(La sécurité juridique et l’équilibre des pouvoirs désormais garantis)
À la faveur de la révision constitutionnelle actée le 15 novembre 2025, le législateur a procédé à un réaménagement d’importance des attributions de la Cour constitutionnelle, clarifiant désormais la frontière entre ses compétences et celles des juridictions de l’ordre judiciaire.
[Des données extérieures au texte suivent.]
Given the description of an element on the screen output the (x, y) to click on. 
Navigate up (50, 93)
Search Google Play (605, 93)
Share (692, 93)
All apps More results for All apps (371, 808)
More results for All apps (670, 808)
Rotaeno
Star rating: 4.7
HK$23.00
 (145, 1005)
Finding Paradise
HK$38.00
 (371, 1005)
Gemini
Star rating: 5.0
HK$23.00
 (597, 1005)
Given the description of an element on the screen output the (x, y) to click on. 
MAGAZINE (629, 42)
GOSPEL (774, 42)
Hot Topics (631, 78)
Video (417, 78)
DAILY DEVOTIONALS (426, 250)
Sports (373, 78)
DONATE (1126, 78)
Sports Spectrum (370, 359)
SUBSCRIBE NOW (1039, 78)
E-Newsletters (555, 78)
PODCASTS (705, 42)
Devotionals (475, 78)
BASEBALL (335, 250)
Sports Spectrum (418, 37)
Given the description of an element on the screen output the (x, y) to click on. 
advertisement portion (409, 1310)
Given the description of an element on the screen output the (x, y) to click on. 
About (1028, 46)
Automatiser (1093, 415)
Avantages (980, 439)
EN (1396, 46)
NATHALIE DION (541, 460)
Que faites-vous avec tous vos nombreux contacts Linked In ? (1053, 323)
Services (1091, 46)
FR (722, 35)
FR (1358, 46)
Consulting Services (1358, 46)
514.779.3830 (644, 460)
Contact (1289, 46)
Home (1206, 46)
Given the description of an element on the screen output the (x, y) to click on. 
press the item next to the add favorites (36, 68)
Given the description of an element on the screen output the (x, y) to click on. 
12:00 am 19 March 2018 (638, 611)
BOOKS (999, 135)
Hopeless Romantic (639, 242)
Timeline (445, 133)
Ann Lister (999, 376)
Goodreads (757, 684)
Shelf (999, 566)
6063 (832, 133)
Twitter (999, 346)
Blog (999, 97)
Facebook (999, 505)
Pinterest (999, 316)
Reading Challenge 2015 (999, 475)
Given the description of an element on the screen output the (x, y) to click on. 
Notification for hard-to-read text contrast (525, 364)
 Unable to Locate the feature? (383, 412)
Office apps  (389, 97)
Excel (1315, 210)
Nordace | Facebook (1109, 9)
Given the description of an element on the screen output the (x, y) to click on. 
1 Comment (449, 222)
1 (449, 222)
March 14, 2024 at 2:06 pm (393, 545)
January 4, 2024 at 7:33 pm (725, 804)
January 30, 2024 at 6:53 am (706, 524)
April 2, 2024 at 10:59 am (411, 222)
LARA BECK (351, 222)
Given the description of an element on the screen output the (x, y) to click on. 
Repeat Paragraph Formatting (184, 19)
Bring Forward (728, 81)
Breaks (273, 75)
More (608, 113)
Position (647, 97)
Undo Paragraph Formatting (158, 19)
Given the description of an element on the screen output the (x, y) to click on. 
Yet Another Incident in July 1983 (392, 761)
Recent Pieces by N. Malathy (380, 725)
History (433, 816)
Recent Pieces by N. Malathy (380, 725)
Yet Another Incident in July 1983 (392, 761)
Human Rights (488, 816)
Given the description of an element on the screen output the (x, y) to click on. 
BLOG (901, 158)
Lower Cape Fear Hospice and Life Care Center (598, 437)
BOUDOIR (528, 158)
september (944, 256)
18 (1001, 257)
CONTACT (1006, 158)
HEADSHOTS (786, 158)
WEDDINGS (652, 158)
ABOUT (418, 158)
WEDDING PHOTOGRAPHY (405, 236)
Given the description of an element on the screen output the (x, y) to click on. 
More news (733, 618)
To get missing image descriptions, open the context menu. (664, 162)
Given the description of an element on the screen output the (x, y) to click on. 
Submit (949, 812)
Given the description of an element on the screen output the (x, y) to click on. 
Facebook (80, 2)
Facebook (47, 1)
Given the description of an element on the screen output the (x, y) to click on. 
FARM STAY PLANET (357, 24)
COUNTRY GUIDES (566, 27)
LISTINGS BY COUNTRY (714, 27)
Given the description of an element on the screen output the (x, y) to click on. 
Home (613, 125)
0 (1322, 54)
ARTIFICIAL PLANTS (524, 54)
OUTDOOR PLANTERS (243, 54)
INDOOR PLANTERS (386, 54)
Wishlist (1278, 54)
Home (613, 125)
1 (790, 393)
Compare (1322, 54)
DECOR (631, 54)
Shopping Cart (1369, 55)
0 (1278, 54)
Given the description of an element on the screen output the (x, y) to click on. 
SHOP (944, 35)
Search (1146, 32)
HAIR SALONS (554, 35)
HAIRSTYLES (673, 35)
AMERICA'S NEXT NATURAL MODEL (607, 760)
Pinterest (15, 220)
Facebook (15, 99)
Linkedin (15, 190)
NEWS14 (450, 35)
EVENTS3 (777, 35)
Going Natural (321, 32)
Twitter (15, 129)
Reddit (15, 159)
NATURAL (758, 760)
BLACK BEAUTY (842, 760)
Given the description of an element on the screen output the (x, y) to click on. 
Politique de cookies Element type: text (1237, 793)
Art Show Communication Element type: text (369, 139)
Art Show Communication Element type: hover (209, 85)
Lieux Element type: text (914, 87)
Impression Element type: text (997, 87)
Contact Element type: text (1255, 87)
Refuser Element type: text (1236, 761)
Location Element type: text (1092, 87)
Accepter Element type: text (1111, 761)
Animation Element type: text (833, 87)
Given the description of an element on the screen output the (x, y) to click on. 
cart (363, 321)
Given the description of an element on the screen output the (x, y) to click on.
La révision constitutionnelle du 15 novembre 2025 marque une étape décisive dans l’architecture institutionnelle nationale. En redéfinissant les prérogatives de la Cour constitutionnelle, le constituant a apporté une réponse longtemps attendue par nombre de citoyens et de praticiens du droit, désireux d’une délimitation plus nette entre la justice constitutionnelle et la justice ordinaire. Cette réforme, loin d’être une simple retouche technique, consacre un recentrage pertinent de l’institution sur son cœur de mission. En effet, aux termes de l’article 114 nouveau, la Cour constitutionnelle est désormais consacrée comme « la plus haute juridiction de l’État en matière constitutionnelle ». Elle demeure investie de la mission de juger de la constitutionnalité des lois, de veiller à la sauvegarde des droits fondamentaux à travers ce contrôle, et d’assurer son rôle d’organe régulateur du fonctionnement des institutions de la République. En d’autres termes, elle conserve son rôle de garant de la norme suprême, sans empiéter sur des domaines qui relèvent naturellement du pouvoir judiciaire.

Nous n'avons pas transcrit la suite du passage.